## BEGIN SOURCE MATERIAL
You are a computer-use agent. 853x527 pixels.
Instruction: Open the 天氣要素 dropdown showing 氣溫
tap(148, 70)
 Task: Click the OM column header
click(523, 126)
## END SOURCE MATERIAL
## BEGIN SOURCE MATERIAL
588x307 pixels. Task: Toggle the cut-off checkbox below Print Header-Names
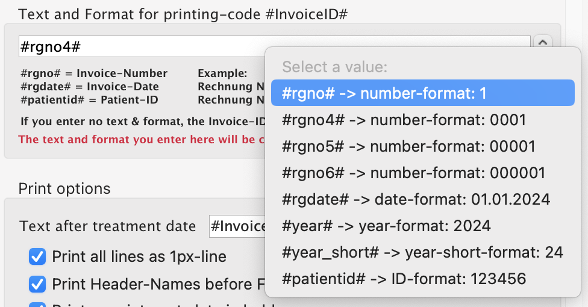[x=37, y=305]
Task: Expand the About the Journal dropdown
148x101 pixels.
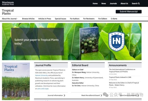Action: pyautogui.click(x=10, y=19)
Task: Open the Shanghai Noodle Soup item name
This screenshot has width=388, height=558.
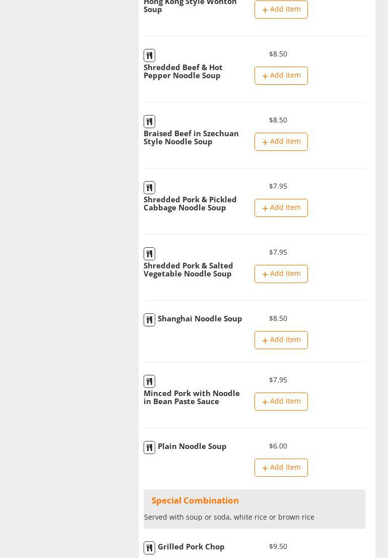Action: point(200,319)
## END SOURCE MATERIAL
## BEGIN SOURCE MATERIAL
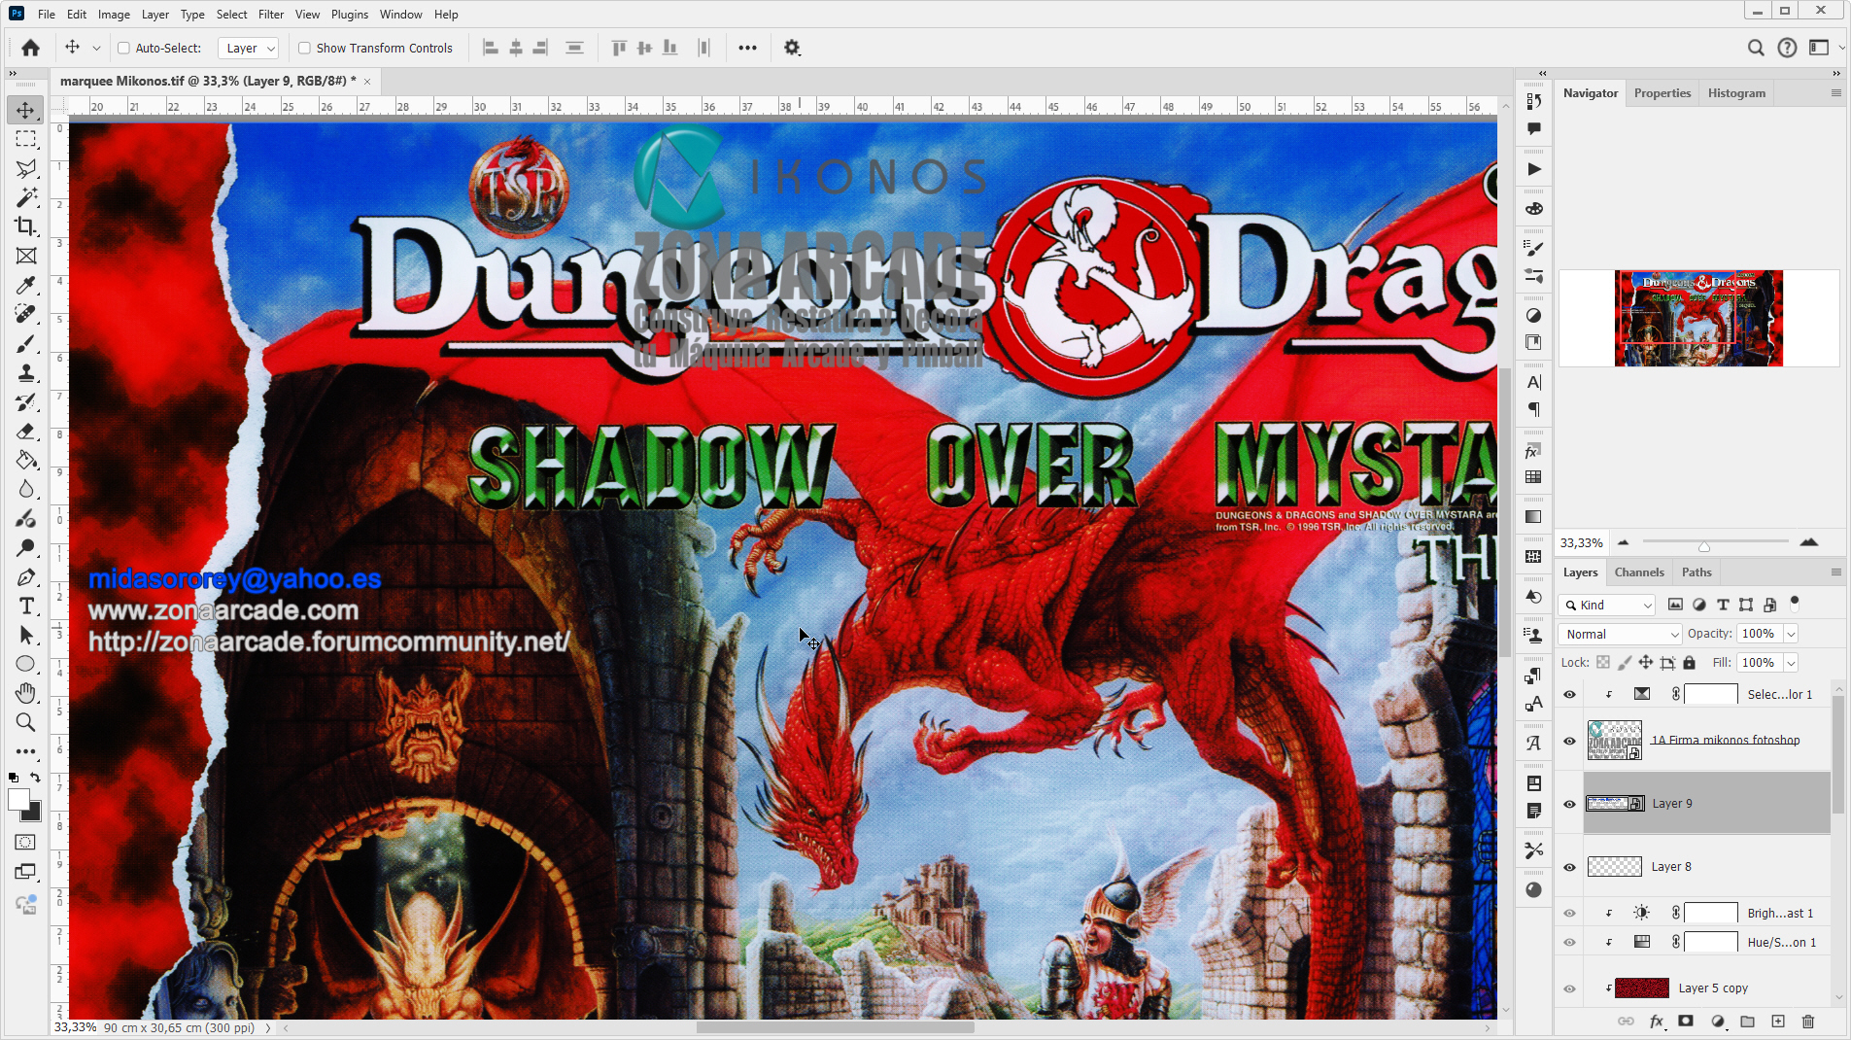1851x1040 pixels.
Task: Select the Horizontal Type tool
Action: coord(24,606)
## END SOURCE MATERIAL
- _TASK TO CARRY OUT_: Can you duplicate, word for word, the lines between the one holding "1851x1040 pixels." and the one holding "Action: coord(24,606)", both included, leaving out the pictures?

- _FINISHED ANSWER_:
1851x1040 pixels.
Task: Select the Horizontal Type tool
Action: coord(24,606)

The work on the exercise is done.